Qui sait, peut-etre que moi aussi je m'orienterai vers les dragons paras plus tard ?
par contre, je suis nul en crepe, dommage!

hugo - le 10/07/2009 à 18h04
well done, Skippy!! Hâte de lire le livre!!
le phasme - le 10/07/2009 à 19h17
Belle interview.

Vivement que le livre sorte
Romain - le 10/07/2009 à 20h21
Suite à l'anecdote "feu de camp" et pour être tout à fait exhaustif, je précise que, hormis l'Arme Blindée-Cavalerie, il existait une autre unité dans l'armée de Terre qui, pour les sous-officiers et les officiers, réunissait à l'époque le port du béret rouge et des insignes de grade blancs : le Régiment de livraison par air rattaché à l'arme du Train et qui était basé près de Metz. Je crois savoir qu'aujourd'hui, il s'agit du 1er Régiment du train parachutiste (à vérifier).
Jean-Jacques Cécile - le 11/07/2009 à 07h58
Pourquoi deviez vous porter votre vraie tenue "officielle"? Je pensais que porter des galons or et un beret bleu aurait pu etre plus discret? Politique? Merci Paris!
C'est pourtant aujourd'hui une habitude des équipiers de Dieuze de se fondre dans une autre unité "par discrétion".

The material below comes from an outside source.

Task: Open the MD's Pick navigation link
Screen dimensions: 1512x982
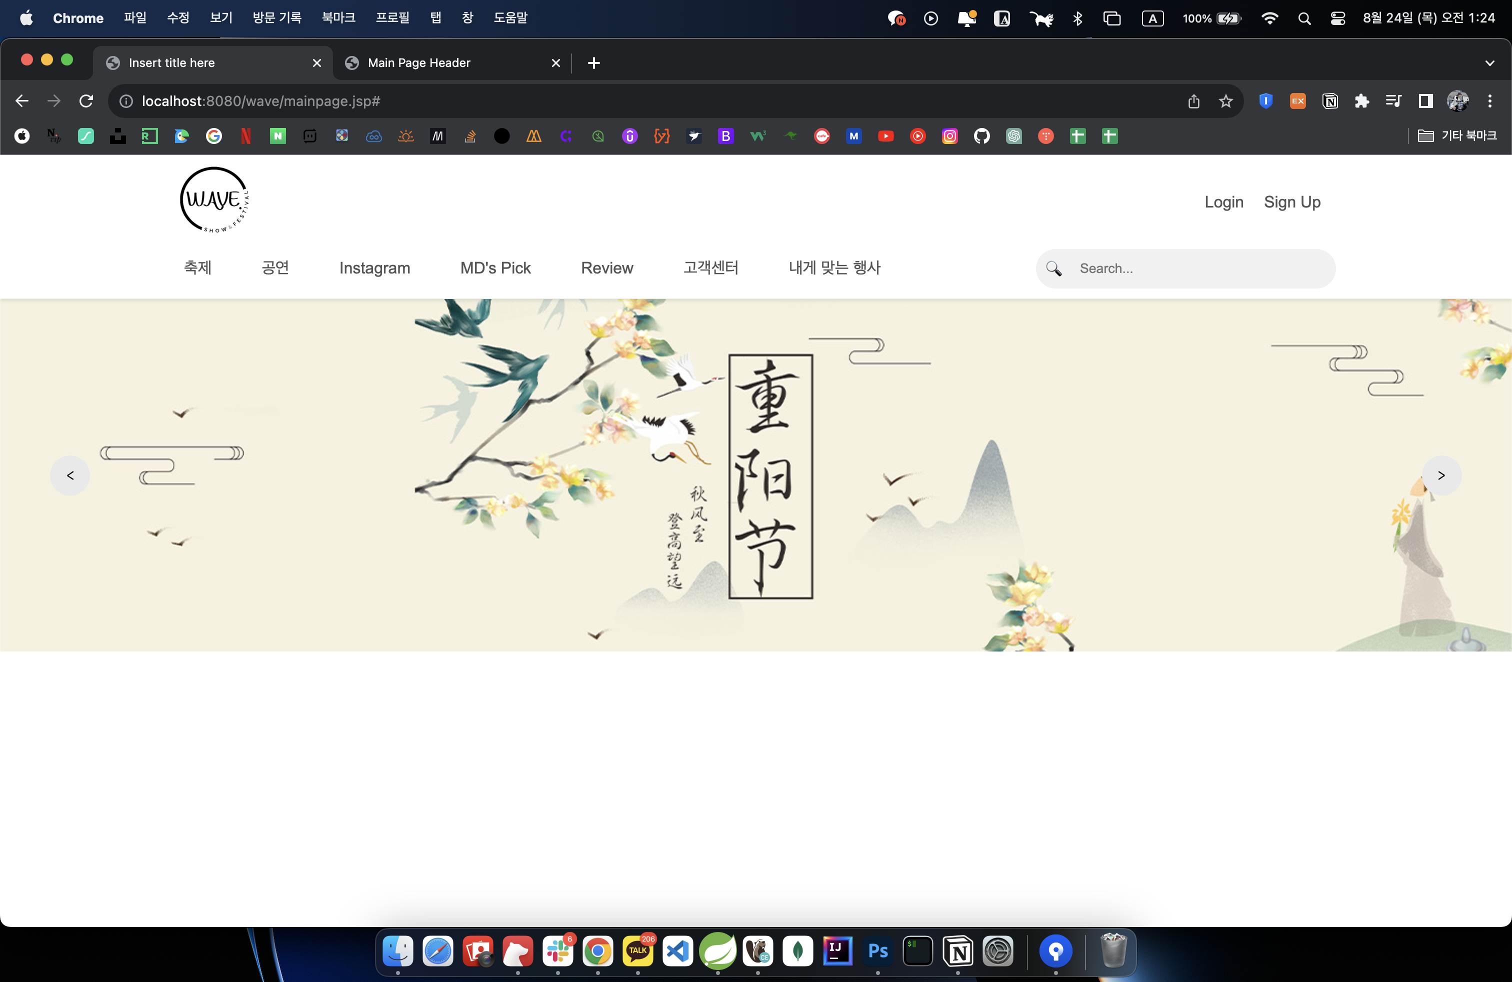Action: pyautogui.click(x=495, y=268)
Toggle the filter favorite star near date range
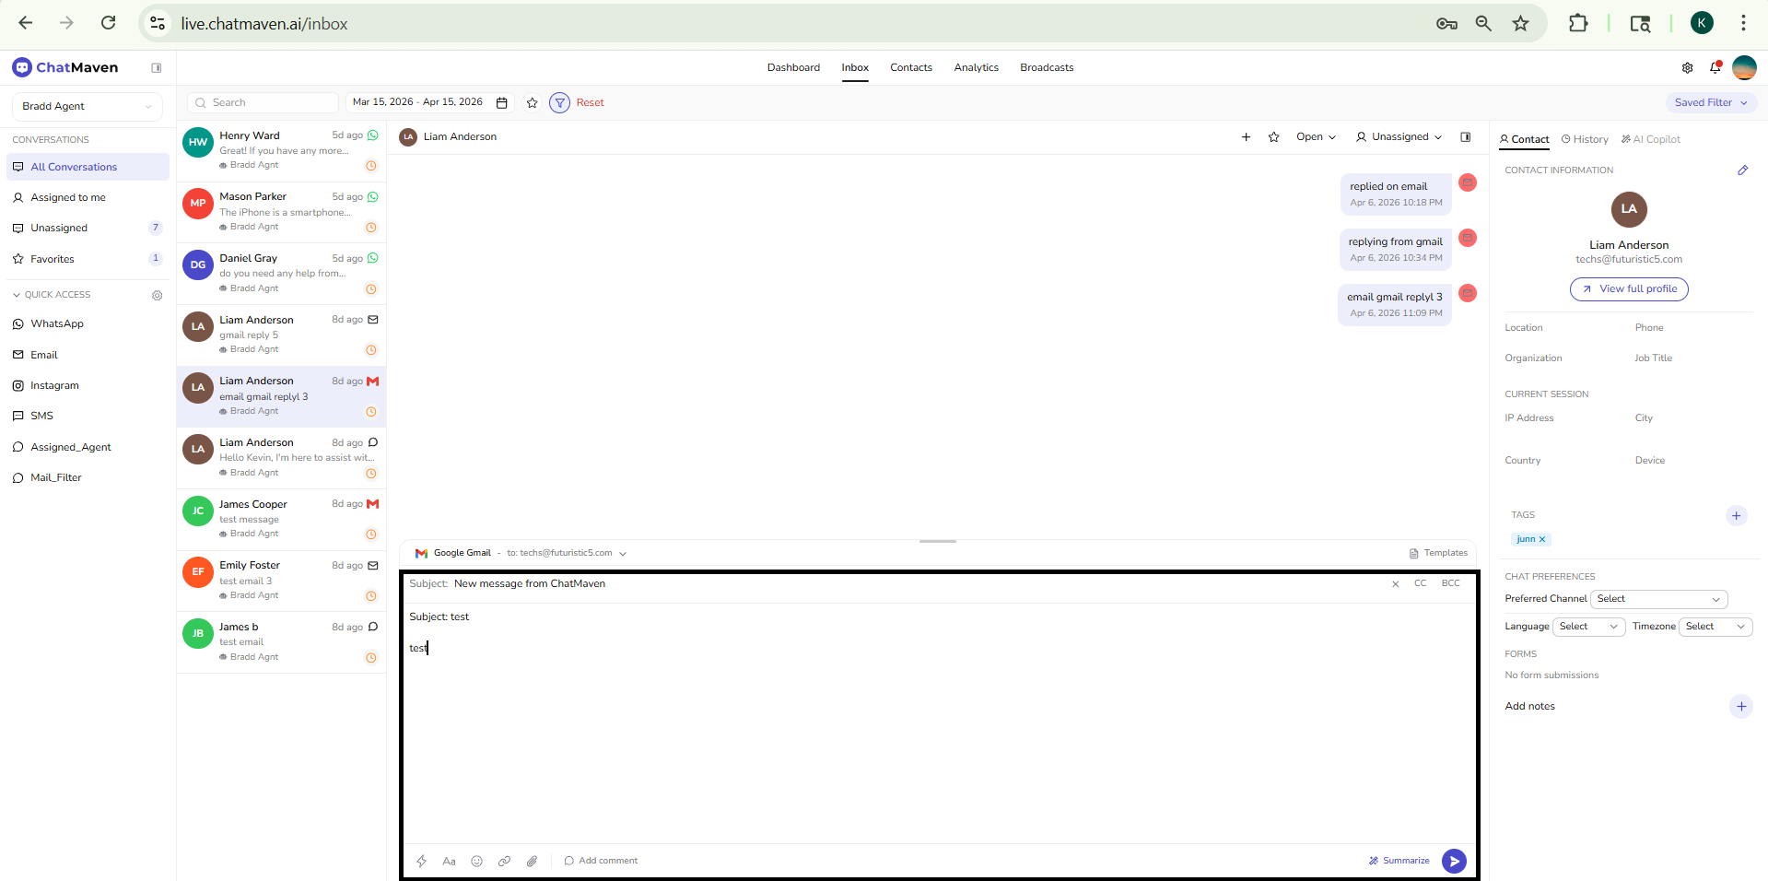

Athos - le 11/07/2009 à 10h08
Je ne connais pas le pourquoi du comment. Je sais simplement que c'était quelque chose qui nous était imposé par le commandement. Et il ne nous serait pas venu à l'idée de contester cet ordre de quelque manière que ce soit. Bien que plongée en plein dans le grand bain diplomatique, la MMFL était formée de militaires, donc de gens censés mettre le petit doigt sur la couture du pantalon au moindre haussement de sourcil des diplomates. Cela est si vrai que lorsque l'adjudant-chef Mariotti fut assassiné dans le cadre d'une opération conjointe de la NVA et de la Stasi avec l'assentiment au moins tacite du KGB, les diplomates ordonnèrent de rester discret sur l'affaire et les militaires se contentèrent d'acquiescer, à la grande fureur de Londres et de Washington. Arma cedant togae, dit-on en latin. Traduction : les armes s'effacent devant la toge, soit, traduit en langage style Audiard, quand les diplomates l'ouvrent, les uniformes la ferment.
Jean-Jacques Cécile - le 11/07/2009 à 10h25
En sept ans au 13 (1978-1985), je n'ai entendu parler que de deux occasions au cous desquelles des dragons ont opéré en civil :
1) Dès le temps de paix, divers scénarios d'engagement étaient étudiés. Ces scénarios induisaient la reconnaissance, par exemple en République fédérale d'Allemagne, d'emplacements où des caches auraient pu être creusées. Ces reconnaissances étaient discrètement effectuées par des officiers ou sous-officiers en civil à bord de voitures civiles de location ;
2) En une occasion, un exercice Eugénie a testé la possibilité de faire récupérer des équipes par des réseaux d'évasion implantés en territoire ennemi. Pour l'occasion, les équipiers ont revêtu des vêtements civils.
Diverses rumeurs veulent que des équipiers aient opéré en civil en ex-Yougoslavie mais elles ne sont pas confirmées. Si elles devaient l'être, sans doute s'apercevrait-on qu'il s'agissait d'initiatives personnelles non couvertes ni approuvées par le commandement. C'est l'application du principe "pas vu pas pris" aux risques et périls de celui qui choisit en connaissance de cause de franchir la ligne rouge.
Le mode "overt" me semble être incompatible avec le fait pour des militaires d'opérer en civil. En effet, selon le Dictionary of military terms, une "overt operation" se définit comme telle (traduction personnelle) : "une opération conduite au vu et au su de tout un chacun, sans aucune dissimulation". J'ajoute un commentaire personnel : il s'agit la plupart du temps de faire connaître l'implication étatique par des moyens médiatiques pour des raisons de guerre de l'information. Dans ce cas, on est dans le symbolique et faire parader des soldats en uniforme devant une caméra est autrement plus significatif que de montrer des gens en vêtements civils en affirmant que ce sont des militaires. Car les militaires en civil ont toujours une connotation barbouzarde qu'il importe d'éviter lorsque l'on souhaite donner de la publicité à son action.